I need input if anyone has done this. One of my Homeowners is a manager for Discount tire and I met with him today for tires and wheels. I want to go with TSW Thruxton's 18x8. Nitto 555's all around. 275x40x18 in the rear and 245x40x18 for the front. He talked with the fit dept. at corp. and they test ALL kinds of "will they fit" and the guy said yes no problem that combo is a good fit with no rub and works great even with spirited driving. 
Has anyone info on this size combo? Am I in for disapointment or pleasure. I have had Nittos on 5 rides and really like them. INPUT?
Thanks Terry


----------



## Pennsylvania Goat (Jul 22, 2005)

I think you'll be OK w/ that size, however, be careful w/ those large tire/wheel distributors. The goat is quirky when it comes to wheel WIDTH and proper OFFSETS. TSW does make some HOT wheels. The Nogaros









and Volcanos








....are A W E S O M E. 

Be sure check out this site for some great info on wheel fitment for our Goats:
http://www.ls1gto.com/forums/forumdisplay.php?f=34

Do a search for TSW's. 

G'luck and enjoy the new skids.


----------



## 05GOAT (Nov 11, 2004)

You will be OK with those size tires because I run the below with no problems:

ROH Drift R 18x8 w/ Toyo Proxes TS-1's 245/40/18 tire - 49lbs
ROH Drift R 18x9 w/ Toyo Proxes TS-1's 275/35/18 tire - 51lbs

No rub no prblems turning and I really like the 9' with in the back. 

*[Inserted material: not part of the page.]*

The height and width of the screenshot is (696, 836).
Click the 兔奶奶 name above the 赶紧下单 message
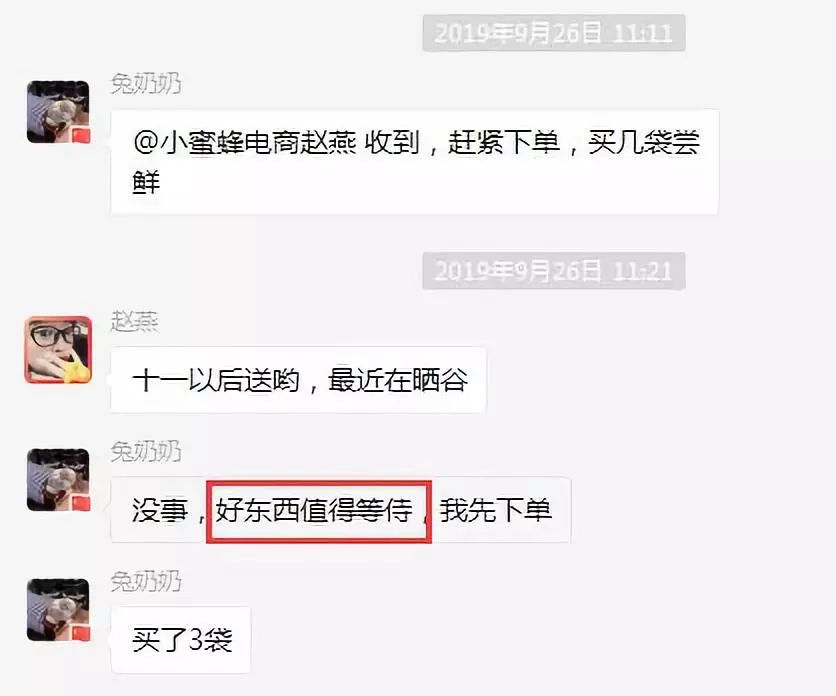(146, 84)
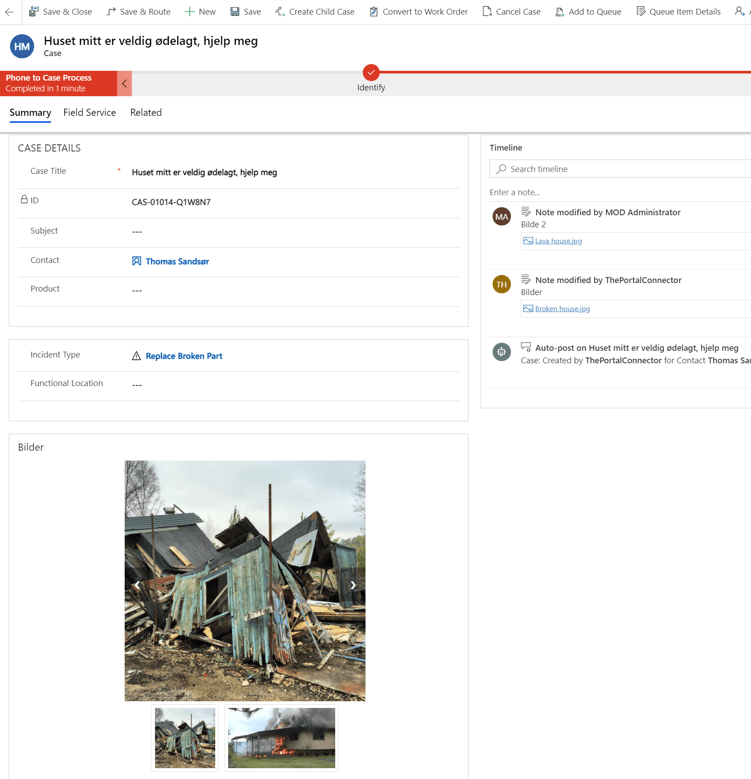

The only thing you should be worried about is the offset of the rims. My rims are by ROH out of Australia so the offset was made for the GTO.

Good Luck!!


----------



## EEZ GOAT (Jul 9, 2005)

Pennsylvania Goat said:


> I think you'll be OK w/ that size, however, be careful w/ those large tire/wheel distributors. The goat is quirky when it comes to wheel WIDTH and proper OFFSETS. TSW does make some HOT wheels. The Nogaros
> 
> 
> 
> ...


what are the names of the rims on top? the chrome ones they are badass for my goat. i was going to get the rimes from tyburn the chorme but these are bad. i see the name now but i need the website to buy


----------



## Pennsylvania Goat (Jul 22, 2005)

www.tsw.com to do some further investigation on the wheels. (I'd put the 19"s on if I were you. They look awesome.)

Check out the wheel forum on ls1.gto.com for info on the Volcano's. Some people have em over there, and websites where they purchased from.


----------